Scripting *of* Python

Phil Mayers p.mayers at imperial.ac.uk
Thu Jan 30 11:15:15 EST 2003


I thought I posted this already, but I can't see it anywhere - apologies
if this is a repeat.

I've got an application (actually a framework) written in Python based on
a medusa-like framework for asynchronously talking to thousands of remote
services in parallel. I have been unable to equal the performance of this
using a 1:1 or 1:N (pooled) thread model, so I need to stick with the
async version.

However, I have a problem - the code you write in such an application is
fairly... complex. The app acts as the client, the endpoints as the
server, so the logic looks like this:

def func(endpoint,a,b):
	# do some more get/set/process
	pass

val1 = get("var1")
if val1==1:
	tab = {}
	for index in set("var2", "val2"):
		tab[index] = get("var3:"+index),get("var4:"+index)
	for index,(a,b) in tab.items():
		func(index,a,b)

...but this ends up reading:

def me(*args):
	if not args:
		# First time
		queue("get","var1","val1")
		queue("call",me,"var1","val1")
		return
	elif args[1]=='var1':
		# args = ('var1','val1')
		args[2]==1:
			queue("set","var2","val2")
			queue("call",me,"index",LASTRETVAL)
			return
	elif args[1]=='index':
		tab = {}
		for index in args[2]:
			queue("get","var3:"+index,"val3:"+index)
			queue("get","var4:"+index,"val4:"+index)
			queue("call",me,"item",index,
				"val3:"+index,"val4:"+index,tab)
		queue("call",me,"done",tab)
		return
	elif args[1]=='item':
		index,val3,val4,table = args[2:]
		table[index] = (val3,val4)
		queue("call",func,index,val3,val4)

It's a contrived example, but I'm sure you see what I mean - the function
cannot block for very long, so it has to queue itself. This code quickly
gets unreadable (the code it *would* be in a thread is over 1k lines!) and
non-technical (well, less technical) people have to be able to write it.

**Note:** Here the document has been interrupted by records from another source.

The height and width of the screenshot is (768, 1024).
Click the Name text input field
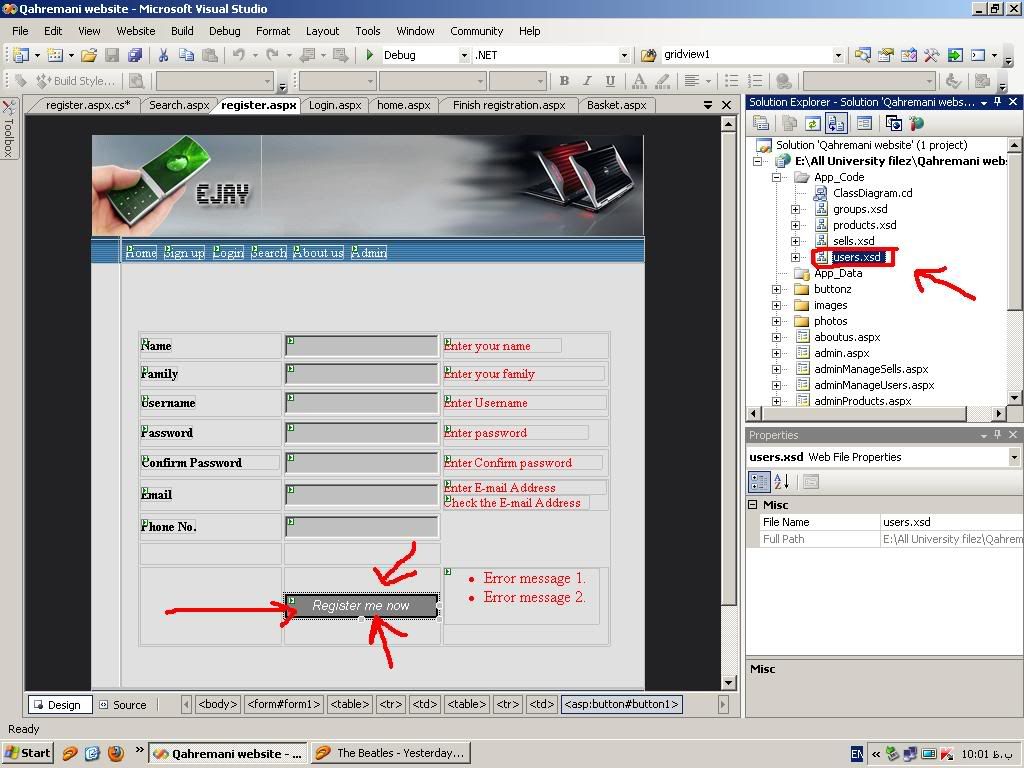[x=361, y=346]

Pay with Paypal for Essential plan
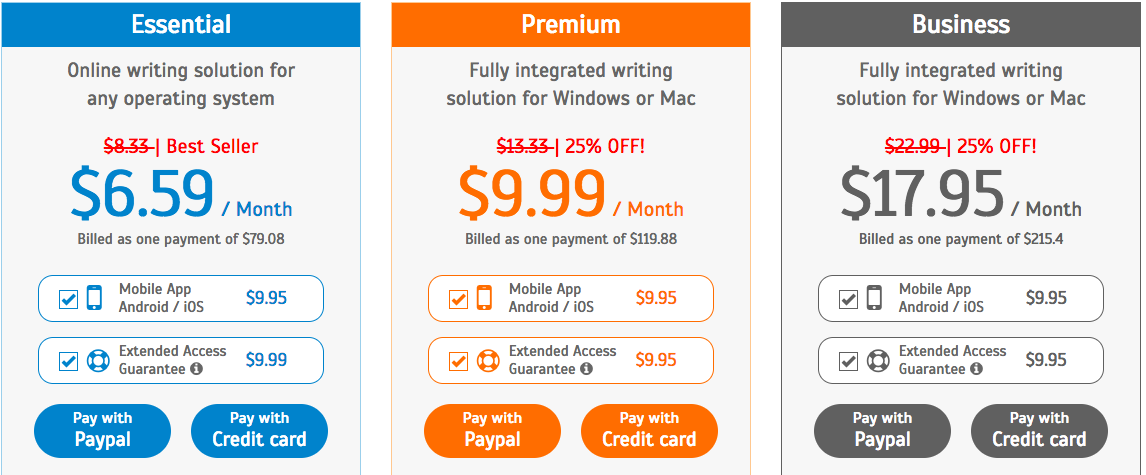click(x=102, y=430)

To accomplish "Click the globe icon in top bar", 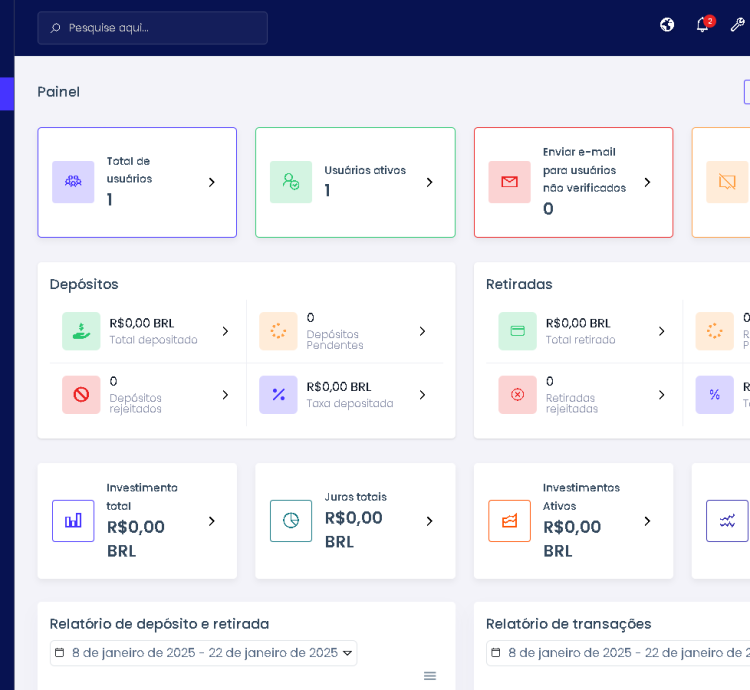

I considered Stackless, but there appears to be no equivalent of the
select() timeout on channels and that makes things tough - then I came up
with the bright idea of *scripting* the Python engine.

Basically, you have a compiled bytecode and "stack" for each "thread", and
when you come across an opcode which would block, you store the state and
return from the "run_stack()" function, the scheduler runs, and all is
well.

The question is - does anyone know of such a thing i.e. a bytecode script
engine *for* a Python appliction - something like a JavaScript or lua
engine where I can hook enough of the system to implement
microthreads/fibres/whatever you want to call them.